(A block of data)
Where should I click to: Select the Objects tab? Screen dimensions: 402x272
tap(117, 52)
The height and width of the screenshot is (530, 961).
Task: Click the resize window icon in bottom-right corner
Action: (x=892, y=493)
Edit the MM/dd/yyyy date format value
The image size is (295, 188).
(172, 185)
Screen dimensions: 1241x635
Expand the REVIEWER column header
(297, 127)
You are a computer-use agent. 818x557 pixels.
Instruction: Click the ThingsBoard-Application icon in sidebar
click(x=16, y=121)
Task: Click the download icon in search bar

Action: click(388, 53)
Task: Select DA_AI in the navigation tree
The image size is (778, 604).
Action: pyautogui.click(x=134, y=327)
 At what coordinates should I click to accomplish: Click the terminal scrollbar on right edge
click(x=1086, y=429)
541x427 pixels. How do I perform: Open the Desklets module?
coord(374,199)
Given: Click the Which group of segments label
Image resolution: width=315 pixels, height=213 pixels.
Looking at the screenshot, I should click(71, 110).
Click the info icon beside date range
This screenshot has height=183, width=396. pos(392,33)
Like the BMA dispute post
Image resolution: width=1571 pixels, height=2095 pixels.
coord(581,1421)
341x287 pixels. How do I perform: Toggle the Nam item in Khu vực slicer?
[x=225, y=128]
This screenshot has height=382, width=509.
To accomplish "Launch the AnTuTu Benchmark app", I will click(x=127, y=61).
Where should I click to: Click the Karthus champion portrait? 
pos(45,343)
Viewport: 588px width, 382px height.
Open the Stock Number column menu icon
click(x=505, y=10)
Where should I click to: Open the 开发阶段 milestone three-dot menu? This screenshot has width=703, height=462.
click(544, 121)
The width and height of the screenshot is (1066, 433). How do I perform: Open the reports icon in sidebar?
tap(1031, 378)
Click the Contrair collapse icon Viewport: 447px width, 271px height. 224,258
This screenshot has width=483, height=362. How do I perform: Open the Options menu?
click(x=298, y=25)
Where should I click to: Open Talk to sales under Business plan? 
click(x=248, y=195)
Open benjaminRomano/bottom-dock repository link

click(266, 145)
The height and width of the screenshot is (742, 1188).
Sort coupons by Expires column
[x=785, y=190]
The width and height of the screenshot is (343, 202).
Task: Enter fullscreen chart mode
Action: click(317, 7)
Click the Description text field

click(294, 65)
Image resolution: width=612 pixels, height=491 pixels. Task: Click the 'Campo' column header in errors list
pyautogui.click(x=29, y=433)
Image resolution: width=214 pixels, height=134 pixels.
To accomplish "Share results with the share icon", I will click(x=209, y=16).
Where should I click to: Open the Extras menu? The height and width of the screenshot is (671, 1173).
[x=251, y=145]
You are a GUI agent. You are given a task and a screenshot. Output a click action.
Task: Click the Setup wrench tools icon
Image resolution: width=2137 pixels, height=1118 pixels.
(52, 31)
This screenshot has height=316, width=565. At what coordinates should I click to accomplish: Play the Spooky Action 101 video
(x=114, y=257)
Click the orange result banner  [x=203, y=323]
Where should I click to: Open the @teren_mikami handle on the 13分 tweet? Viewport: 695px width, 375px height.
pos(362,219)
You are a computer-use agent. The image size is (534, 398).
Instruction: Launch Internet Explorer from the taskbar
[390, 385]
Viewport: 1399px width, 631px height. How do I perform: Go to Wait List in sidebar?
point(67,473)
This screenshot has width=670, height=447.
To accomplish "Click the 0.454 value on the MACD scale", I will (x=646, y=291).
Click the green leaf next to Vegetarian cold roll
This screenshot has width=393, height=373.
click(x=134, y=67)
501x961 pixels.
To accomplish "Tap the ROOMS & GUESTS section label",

> **EXERCISE REQUIREMENTS**
Retype the records from the line containing "Task: Click the download icon in search bar" through the line containing "click(x=298, y=25)", including both of those lines.

> **CORRECT ANSWER**
Task: Click the download icon in search bar

Action: click(388, 53)
Task: Select DA_AI in the navigation tree
The image size is (778, 604).
Action: pyautogui.click(x=134, y=327)
 At what coordinates should I click to accomplish: Click the terminal scrollbar on right edge
click(x=1086, y=429)
541x427 pixels. How do I perform: Open the Desklets module?
coord(374,199)
Given: Click the Which group of segments label
Image resolution: width=315 pixels, height=213 pixels.
Looking at the screenshot, I should click(71, 110).
Click the info icon beside date range
This screenshot has height=183, width=396. pos(392,33)
Like the BMA dispute post
Image resolution: width=1571 pixels, height=2095 pixels.
coord(581,1421)
341x287 pixels. How do I perform: Toggle the Nam item in Khu vực slicer?
[x=225, y=128]
This screenshot has height=382, width=509.
To accomplish "Launch the AnTuTu Benchmark app", I will click(x=127, y=61).
Where should I click to: Click the Karthus champion portrait? 
pos(45,343)
Viewport: 588px width, 382px height.
Open the Stock Number column menu icon
click(x=505, y=10)
Where should I click to: Open the 开发阶段 milestone three-dot menu? This screenshot has width=703, height=462.
click(544, 121)
The width and height of the screenshot is (1066, 433). How do I perform: Open the reports icon in sidebar?
tap(1031, 378)
Click the Contrair collapse icon Viewport: 447px width, 271px height. 224,258
This screenshot has width=483, height=362. How do I perform: Open the Options menu?
click(x=298, y=25)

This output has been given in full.